06:54 lp: Well, used to we didn’t have a lot, and we didn’t know what a lot of people in town had, y’know, 'cuz we was out in the country. ‘N we had enough to furnish our house. We had a house, so good, ‘n we cooked and we done our own cooking. I always cooked.

js: So, there was no electricity or anything?

07:29 lp: Oh, my. Y’know, I never had electricity until 1945. As for my cooking, I used oil stoves. I used oil stoves, and for heating we used wood or coal, whatever we could git, ‘til finally in the latter years, before we lived on the farm, we had oil heaters. The oilman would come ‘n fill up. We had a drum. He’d fill up the drum for us. ‘N, ‘n, that was the best heat we had on the farm, the oil heat, 'cuz it kept it steady, y’see.

During the Depression

js: Um, what was life like during, when the depression hit? Can you, uh, explain in detail what the hardships were?

08:35 lp: Well, we just, we just didn’t buy any more than we had to. That’s it. 'Cuz you couldn’t get it, y’see. That’s the only way you could then. If you bought five pounds of flour, ya had to buy five pounds of something else. ‘N, of course, furniture n’ stuff, you just bought what you could use. ‘N, we couldn’t have a lot 'cuz money was very scarce for everybody.

js: So did you ever have to, like, cook without sugar or anything?

09:18 lp: Well, I don’t know. Without sugar, I couldn’t make it very good without sugar. (laughs) But, uh, oh, there’s some things we couldn’t afford. ‘N we didn’t buy a lot. We needed money, I suppose. We just bought what we needed on the market ‘n lived with that. Things got better, and the depression got over.

On the Farm

js: So, can you expalin what it was like living on a farm? What your role was?

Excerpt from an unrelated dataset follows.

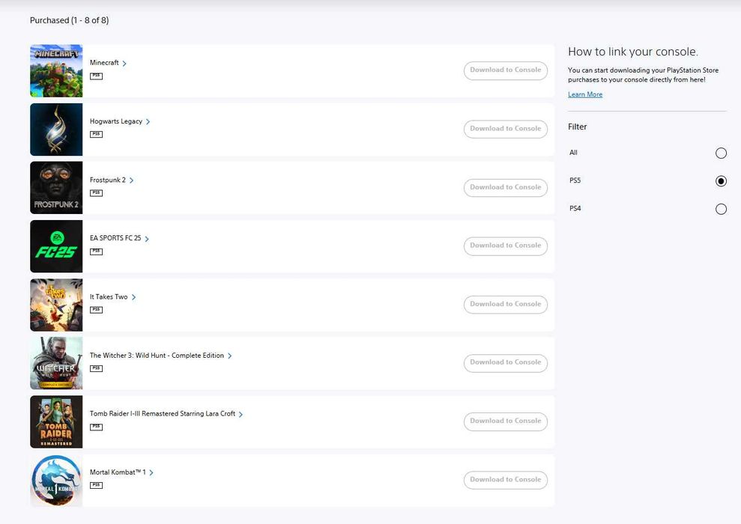Image resolution: width=741 pixels, height=524 pixels.
Task: Open the Hogwarts Legacy cover image
Action: point(56,130)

09:58 lp: Well, I was a housewife, but I helped on the farm. We had cows and I helped milk the cows ‘n I churned. I’d take a churn and make butter. ‘N sometimes I sold butter if we had more than we could use 'cuz I always made the butter. ‘N I raised chickens. I took care of them. An’ I helped him with the cows. I helped milk cows. An’ I had farms; I had one. I made hay; of course, that was after we married. Ya know, make hay, help load hay on the wagon. Y’see, ya had horses. Uh, you don’t know anything about horses and wagons, do ya?

js: (nods head “no”)

11:02 lp: Well, ya see, that’s what we farmed with was horses. And we plowed the ground with horses and a plow. ‘N he’d walk behind the plow and hold onto the plow handles and horses. And he had the harness on the horses and lines. And he’d hook ‘em together, put the lines around ‘im, and just follow the horses, y’know, get the horses goin’. And he’d walk in the row they plowed. They’d go around. Y’see, they’d leave a place ya plowed before, an’ that’s where they walked on the next round. Yes, we farmed with horses but in the latter years we got a tractor but we’s only used to horses and cows and pigs and chickens. We just done general farming. That’s all the boys knew then, y’know, farming. They didn’t go to a factory like they do now days.

With Addition of Factories

js: So, do you remember when the factories became real popular? How did that change the life that most people lived?

12:39 lp: Well, he never worked in the factory 'til after, well, he quit the factory when he was seventy-some years old. Seventy, I believe. He didn’t work there too long; he worked at the county for awhile. At the county job he worked there awhile. He went to the factory, a li’l factory in Van Buren. And he worked on that til, uh, he got cateracts. Then he couldn’t see to drive to town. Then after he quit, we went ‘n took him ‘n had them cateracts taken off. Then he could see real good then. But by then, y’see, he was too old to work in the factory.

js: During the ‘40s, you would’ve been about 43 or 44. What was your life like then?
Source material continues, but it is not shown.